Mobile Security

New data uncovers the surprising predictability of Android lock patterns

From Ars Technica:

Marte Løge, a 2015 graduate of the Norwegian University of Science and Technology, recently collected and analyzed almost 4,000 ALPs as part of her master’s thesis. She found that a large percentage of them—44 percent—started in the top left-most node of the screen.

Source: New data uncovers the surprising predictability of Android lock patterns | Ars Technica

It seems we are just as lazy with patterns as we are with passwords. This research shows we make Android lock patterns that follow predictable pathways. Most people start in a corner, the pattern progresses from top to bottom and from left to right and does not cross back on itself.

The shortest pattern involves four nodes that can create 1,624 different patterns. If you double it to eight nodes the possible combinations does not double it multiples more than 86 time to 140,704 possible combinations. Obviously bigger is better.

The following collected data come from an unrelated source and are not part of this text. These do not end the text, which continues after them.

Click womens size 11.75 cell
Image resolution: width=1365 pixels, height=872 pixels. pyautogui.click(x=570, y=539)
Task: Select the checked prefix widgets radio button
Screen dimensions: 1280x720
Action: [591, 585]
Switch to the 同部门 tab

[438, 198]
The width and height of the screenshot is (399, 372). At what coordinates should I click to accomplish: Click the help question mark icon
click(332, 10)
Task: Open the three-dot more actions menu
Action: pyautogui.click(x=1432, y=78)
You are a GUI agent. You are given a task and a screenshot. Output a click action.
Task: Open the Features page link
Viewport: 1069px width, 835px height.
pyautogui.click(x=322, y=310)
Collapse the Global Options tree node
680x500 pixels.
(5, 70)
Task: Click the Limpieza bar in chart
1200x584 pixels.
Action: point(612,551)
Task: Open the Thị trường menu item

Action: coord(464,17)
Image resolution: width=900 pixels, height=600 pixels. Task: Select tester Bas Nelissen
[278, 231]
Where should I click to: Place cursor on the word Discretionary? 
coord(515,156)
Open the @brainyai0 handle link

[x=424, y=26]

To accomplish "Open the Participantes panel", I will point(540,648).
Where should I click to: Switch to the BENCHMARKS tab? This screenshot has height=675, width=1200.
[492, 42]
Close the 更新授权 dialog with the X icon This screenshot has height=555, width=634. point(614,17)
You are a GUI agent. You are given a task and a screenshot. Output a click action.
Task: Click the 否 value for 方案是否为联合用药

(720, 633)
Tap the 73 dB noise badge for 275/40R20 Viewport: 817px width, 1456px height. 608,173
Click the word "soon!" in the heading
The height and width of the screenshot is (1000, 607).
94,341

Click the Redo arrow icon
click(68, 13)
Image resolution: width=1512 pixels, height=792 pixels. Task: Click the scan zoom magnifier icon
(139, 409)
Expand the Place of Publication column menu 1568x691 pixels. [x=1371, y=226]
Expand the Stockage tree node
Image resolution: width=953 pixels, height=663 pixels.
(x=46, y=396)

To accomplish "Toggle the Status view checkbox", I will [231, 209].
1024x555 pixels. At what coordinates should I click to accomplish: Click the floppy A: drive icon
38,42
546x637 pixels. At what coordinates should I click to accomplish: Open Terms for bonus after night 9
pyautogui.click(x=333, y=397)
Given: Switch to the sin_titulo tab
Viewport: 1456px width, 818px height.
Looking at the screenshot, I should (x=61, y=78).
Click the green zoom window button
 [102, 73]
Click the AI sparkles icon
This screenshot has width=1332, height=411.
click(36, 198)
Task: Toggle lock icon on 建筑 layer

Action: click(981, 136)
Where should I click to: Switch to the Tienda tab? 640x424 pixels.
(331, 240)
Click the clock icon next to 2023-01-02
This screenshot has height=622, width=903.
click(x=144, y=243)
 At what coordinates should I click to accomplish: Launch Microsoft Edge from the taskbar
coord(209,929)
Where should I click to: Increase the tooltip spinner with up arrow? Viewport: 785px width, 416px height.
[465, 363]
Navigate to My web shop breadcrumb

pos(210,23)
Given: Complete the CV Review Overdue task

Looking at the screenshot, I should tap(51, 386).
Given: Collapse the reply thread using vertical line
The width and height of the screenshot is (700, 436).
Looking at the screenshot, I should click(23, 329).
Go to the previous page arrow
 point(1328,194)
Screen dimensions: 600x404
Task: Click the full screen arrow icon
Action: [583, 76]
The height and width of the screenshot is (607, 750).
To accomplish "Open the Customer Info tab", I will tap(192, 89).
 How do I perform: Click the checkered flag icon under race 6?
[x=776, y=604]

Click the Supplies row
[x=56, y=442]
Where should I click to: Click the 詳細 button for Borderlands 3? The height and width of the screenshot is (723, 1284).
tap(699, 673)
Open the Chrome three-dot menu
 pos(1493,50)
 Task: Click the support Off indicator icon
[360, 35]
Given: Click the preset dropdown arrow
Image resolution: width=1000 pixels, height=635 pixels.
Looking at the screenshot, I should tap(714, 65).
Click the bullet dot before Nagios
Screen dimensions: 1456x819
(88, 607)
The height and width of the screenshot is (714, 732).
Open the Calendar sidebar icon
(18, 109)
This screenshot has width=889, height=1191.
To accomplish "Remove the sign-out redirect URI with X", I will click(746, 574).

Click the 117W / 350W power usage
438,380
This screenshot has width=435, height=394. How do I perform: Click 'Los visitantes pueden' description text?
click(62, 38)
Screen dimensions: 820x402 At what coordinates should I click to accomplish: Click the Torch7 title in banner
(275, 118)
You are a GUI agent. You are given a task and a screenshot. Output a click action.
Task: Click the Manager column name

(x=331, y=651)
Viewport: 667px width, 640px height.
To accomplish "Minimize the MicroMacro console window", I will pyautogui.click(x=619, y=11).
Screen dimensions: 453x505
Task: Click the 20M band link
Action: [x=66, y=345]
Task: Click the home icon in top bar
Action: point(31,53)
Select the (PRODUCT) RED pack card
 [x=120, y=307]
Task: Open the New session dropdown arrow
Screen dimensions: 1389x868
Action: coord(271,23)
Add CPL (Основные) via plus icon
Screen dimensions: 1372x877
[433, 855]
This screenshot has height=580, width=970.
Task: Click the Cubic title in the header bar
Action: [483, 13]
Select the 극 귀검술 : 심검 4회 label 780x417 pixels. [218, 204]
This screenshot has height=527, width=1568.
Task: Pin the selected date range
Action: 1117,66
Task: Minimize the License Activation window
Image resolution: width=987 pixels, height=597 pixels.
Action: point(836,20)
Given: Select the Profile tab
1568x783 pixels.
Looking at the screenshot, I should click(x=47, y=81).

There are many systems that allow dentists or team members access to dental office data on a mobile device. For example a post op call list or the upcoming schedule. Some will even allow complete online access to the entire office computer system.

These apps are great and can be very effective but they are vulnerable to  possible patient data exposure or loss. It is essential that anyone with access to patient data on a mobile device do everything possible to secure the device, including complex passwords or lockout patterns.